Quem “bate” também pode não esquecer jamais

“Quem bate, esquece; quem apanha, não”. Todos, em algum momento, devem ter cruzado com essa expressão e se fruído com os chamados ditos populares, que se carregados de senso comum, esbanjam poder de retratação. Como nessa perspectiva, baseada na assertiva de as pessoas serem capazes de relevar, por exemplo, aquilo o que se diz, mas geralmente nunca a dor causada de maneira concreta.
Sem qualquer intenção de, digamos, abjurar os chamados ditos populares, acabei contrariando a regra, afinal: às vezes quem “bate” acaba se vendo mais fincado às consequências de seu lastimável ato, em comparação ao alvo da ação impetuosa. Furtiva, a trama não foi presenciada por mais de três ou quatro pessoas e mesmo não desvelando qualquer aspecto onírico, representa uma das maiores compunções que carrego na vida. Os acontecimentos se sucederam no começo da década de 90, não tinha mais que 12 anos. Quando se é apenas uma criança, as opções de entretenimento, distantes de variadas, mostravam-se realmente restritas, indubitavelmente terminando num passeio despretensioso, seguido por uma apetitosa fatia de pizza, no shopping center da cidade. Essas incursões ainda tinham um atrativo que embalava a gurizada daquela época, o game Street Fighter, pois entre tantos “Hadokens” e “Shoryukens”, a rivalidade acabava aflorando, saltando das telas e, com isso, os fliperamas quase se tornavam verdadeiros campos de batalha.

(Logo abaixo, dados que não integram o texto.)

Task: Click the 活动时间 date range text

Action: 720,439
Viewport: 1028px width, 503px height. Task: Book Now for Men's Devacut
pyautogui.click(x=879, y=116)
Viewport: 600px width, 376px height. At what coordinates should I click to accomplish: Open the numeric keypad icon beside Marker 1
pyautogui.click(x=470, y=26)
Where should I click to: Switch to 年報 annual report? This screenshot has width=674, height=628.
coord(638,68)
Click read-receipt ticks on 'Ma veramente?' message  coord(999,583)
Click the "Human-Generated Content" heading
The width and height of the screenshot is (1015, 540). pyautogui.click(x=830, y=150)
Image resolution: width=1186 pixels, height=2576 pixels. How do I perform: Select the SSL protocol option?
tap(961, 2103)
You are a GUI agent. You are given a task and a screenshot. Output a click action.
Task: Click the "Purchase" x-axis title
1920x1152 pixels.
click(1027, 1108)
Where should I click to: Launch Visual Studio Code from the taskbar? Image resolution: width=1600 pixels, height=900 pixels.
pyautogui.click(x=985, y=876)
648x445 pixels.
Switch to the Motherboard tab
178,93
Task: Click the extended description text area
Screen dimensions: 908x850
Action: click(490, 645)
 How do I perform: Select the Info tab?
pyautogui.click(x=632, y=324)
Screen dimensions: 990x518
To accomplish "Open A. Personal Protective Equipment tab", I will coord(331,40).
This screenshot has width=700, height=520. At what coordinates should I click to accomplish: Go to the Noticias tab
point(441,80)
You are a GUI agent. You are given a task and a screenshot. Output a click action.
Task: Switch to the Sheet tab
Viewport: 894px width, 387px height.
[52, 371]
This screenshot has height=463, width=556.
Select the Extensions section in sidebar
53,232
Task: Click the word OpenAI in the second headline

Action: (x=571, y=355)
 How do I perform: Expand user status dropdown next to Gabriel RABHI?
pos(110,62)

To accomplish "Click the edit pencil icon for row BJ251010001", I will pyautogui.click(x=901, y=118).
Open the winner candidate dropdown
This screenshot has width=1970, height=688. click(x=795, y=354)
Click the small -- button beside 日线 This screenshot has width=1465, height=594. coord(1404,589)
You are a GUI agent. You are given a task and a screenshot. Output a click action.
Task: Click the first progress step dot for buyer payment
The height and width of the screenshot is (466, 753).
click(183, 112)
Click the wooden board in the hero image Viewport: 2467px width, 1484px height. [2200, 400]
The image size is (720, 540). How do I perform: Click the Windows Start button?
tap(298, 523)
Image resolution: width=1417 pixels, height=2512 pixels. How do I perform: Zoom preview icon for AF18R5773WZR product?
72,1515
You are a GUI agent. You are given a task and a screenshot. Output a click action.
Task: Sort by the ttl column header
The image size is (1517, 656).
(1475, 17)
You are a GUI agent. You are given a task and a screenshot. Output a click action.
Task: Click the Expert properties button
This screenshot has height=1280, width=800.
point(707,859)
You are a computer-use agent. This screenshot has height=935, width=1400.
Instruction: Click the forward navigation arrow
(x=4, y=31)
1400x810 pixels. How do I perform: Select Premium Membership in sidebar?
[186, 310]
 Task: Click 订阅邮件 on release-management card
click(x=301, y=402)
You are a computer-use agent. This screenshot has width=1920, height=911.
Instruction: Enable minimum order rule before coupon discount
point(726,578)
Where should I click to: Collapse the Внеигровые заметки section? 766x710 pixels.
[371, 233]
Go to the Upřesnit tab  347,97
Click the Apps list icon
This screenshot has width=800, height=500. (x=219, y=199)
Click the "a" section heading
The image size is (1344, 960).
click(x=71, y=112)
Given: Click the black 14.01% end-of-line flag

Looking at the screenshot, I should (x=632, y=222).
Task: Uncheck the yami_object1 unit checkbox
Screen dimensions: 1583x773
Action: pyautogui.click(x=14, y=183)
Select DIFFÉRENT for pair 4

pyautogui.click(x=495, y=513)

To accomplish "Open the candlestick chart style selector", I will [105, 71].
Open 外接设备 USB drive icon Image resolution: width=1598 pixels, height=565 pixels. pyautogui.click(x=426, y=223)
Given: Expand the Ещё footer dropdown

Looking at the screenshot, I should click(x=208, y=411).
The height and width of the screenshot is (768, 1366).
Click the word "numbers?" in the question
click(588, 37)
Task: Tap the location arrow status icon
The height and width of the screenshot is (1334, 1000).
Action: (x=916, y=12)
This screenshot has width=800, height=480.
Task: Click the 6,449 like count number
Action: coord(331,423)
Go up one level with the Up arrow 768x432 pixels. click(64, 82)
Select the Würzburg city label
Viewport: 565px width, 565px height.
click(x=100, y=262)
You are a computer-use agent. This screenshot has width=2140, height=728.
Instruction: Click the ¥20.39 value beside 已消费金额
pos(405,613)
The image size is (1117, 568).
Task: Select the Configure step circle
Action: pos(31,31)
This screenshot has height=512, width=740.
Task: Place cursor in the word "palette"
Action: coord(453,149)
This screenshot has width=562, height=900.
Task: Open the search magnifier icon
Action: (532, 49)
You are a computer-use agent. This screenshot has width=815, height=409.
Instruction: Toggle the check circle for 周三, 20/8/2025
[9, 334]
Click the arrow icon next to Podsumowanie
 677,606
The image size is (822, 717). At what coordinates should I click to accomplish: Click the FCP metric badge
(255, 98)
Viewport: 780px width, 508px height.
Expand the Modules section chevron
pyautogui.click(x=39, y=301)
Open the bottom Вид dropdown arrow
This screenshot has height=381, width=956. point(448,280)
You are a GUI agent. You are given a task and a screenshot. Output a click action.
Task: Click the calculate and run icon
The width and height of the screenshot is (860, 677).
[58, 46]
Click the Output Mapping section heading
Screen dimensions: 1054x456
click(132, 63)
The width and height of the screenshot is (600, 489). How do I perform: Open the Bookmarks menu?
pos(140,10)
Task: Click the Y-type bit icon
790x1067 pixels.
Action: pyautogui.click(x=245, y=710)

Certa feita, estava com um amigo, apenas vislumbrando uma acirrada disputa entre dois desconhecidos. Os jogadores eram muito hábeis, a ponto de meu colega e eu não ousarmos desperdiçar nossas poucas “fichas” para embarcar no desafio, a derrota era iminente, precisando mais do que um milagre para garantir um triunfo derradeiro. Como também era possível se divertir observando os outros brincarem, lá estávamos transmitindo empolgação, e próximo da máquina, os eventos ainda eram testemunhados por um quinto elemento, que só percebi a presença ao acaso, ao fazer algum comentário que hoje sequer recordo qual, sendo assim impossível a reprodução.
Certo é que o tal quinto elemento, um garoto de cabelos loiros e lisos, aparentemente um pouco mais novo, apesar de não me conhecer, respondeu minha colocação em tom de deboche, seguido de uma risadinha dotada de peculiar cinismo. Apesar de ter refutado meu argumento com insolente ironia, arrancando risadas até do meu amigo, ao invés de ficar quieto e seguir a vida, num misto de egocentrismo e inocência, tentei justificar. O quinto elemento era realmente uma figura marrenta, aproximou-se e não hesitou em farpear mais. Ridicularizado, resolvi contar até dez para não voar no pescoço do galeguinho folgado, mas quando estava no número seis, acabei desferindo um tapa seco no rosto do garoto, que antes de mudar suas feições, reprovando a agressão sofrida, permaneceu postado em minha frente, atônito. Qualquer vestígio de risada havia cessado, os jogadores mantiveram-se em aparente concentração, talvez não tivessem percebido a animosidade, mas lembro da voz surpresa do meu amigo:
- Rafael pow, que é isso cara! Você bateu no guri, ele só estava brincando – Foram exatamente essas palavras, não tão duras, mas suficientes para sobrepujar a ira e cavar um túnel para nortear as ações. Inteiramente desarmado, apenas desviei o olhar enquanto o quinto elemento, trajado a vergonha ou sentimento similar à desonra, não hesitou em se recolher, estratagema semelhante ao qual deveria ter adotado antes de abdicar a razão diante da tênue adversidade. Temi que, em questão de minutos, surgisse um irmão mais velho, grande e forte, impelido pelo desejo de vingança, querendo lavar com mais violência a honra do irmão, realmente sovado por razão fugaz.
Certo é que ninguém apareceu e a desventura consagrou mais um passeio que, literalmente, terminou em pizza, dessa vez sem o deleite propiciado pela saborosa calabresa coberta por catupiry e queijo mussarela derretido. Passaram-se tantos anos, aquele olhar triste e desolador ainda me assombra. Era apenas uma criança, madura o suficiente para saber: o garoto realmente não merecia. Nunca esquecerei aquela tarde, tendo a disputa de Street Fighter como pano de fundo, com o golpe arrebatador desferido fora da tela. E tal ação... ainda fulge.